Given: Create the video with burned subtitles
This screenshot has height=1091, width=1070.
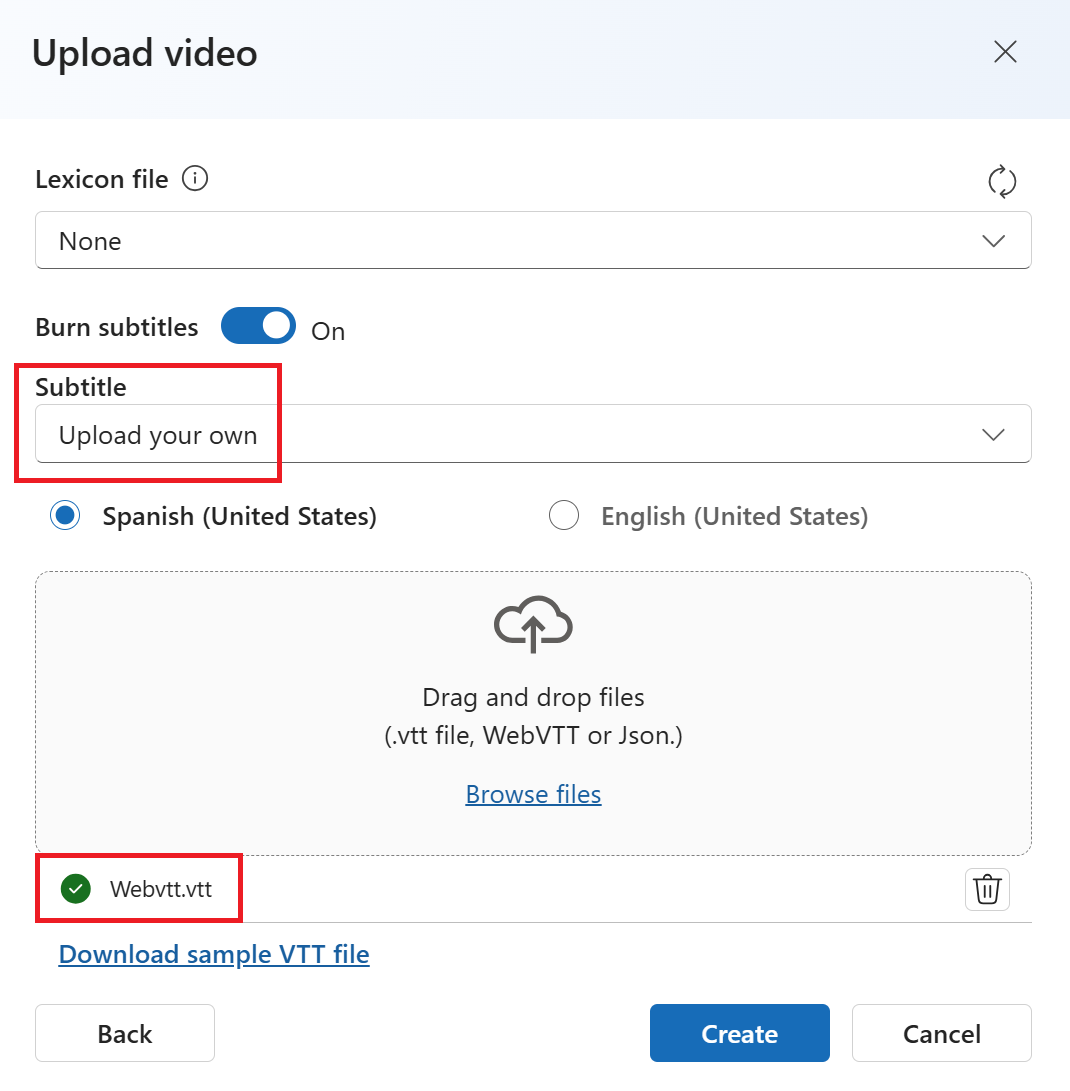Looking at the screenshot, I should click(739, 1033).
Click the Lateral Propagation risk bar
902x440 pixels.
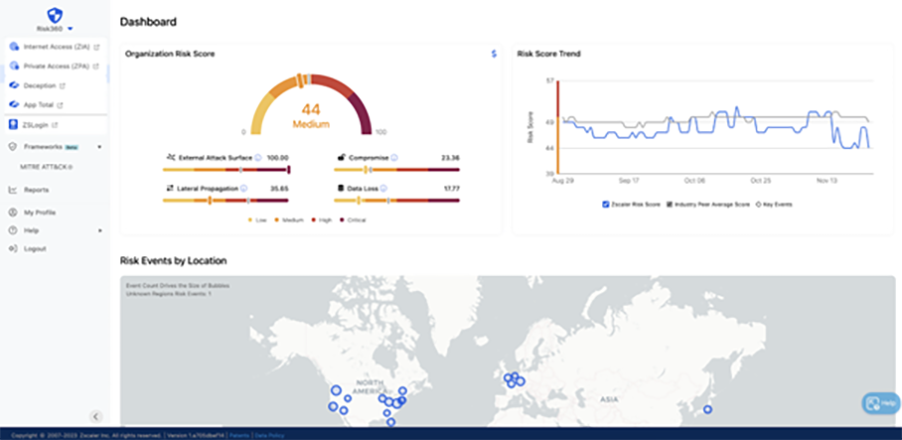coord(226,200)
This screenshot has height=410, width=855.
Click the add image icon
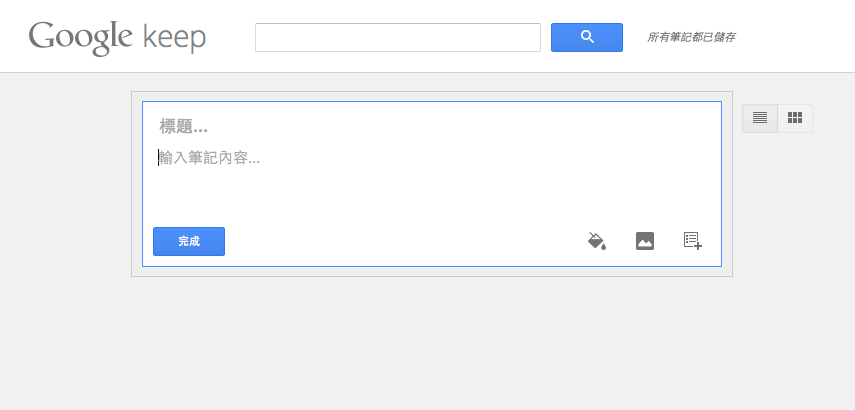[x=645, y=241]
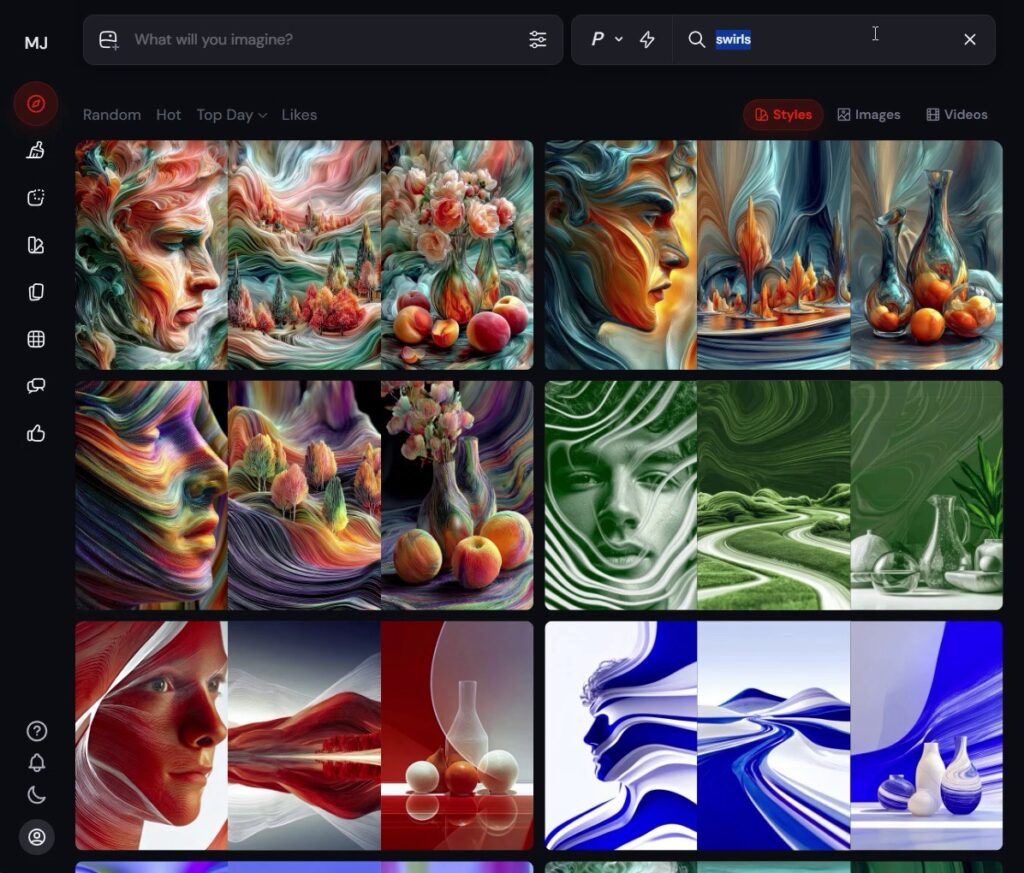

--*--

TASK BRIEF:
Everything in the records above must be repeated exactly, apart from the pictures.

RESULT:
Given: Create the video with burned subtitles
This screenshot has height=1091, width=1070.
Looking at the screenshot, I should click(739, 1033).
Click the Lateral Propagation risk bar
902x440 pixels.
coord(226,200)
This screenshot has height=410, width=855.
Click the add image icon
[x=645, y=241]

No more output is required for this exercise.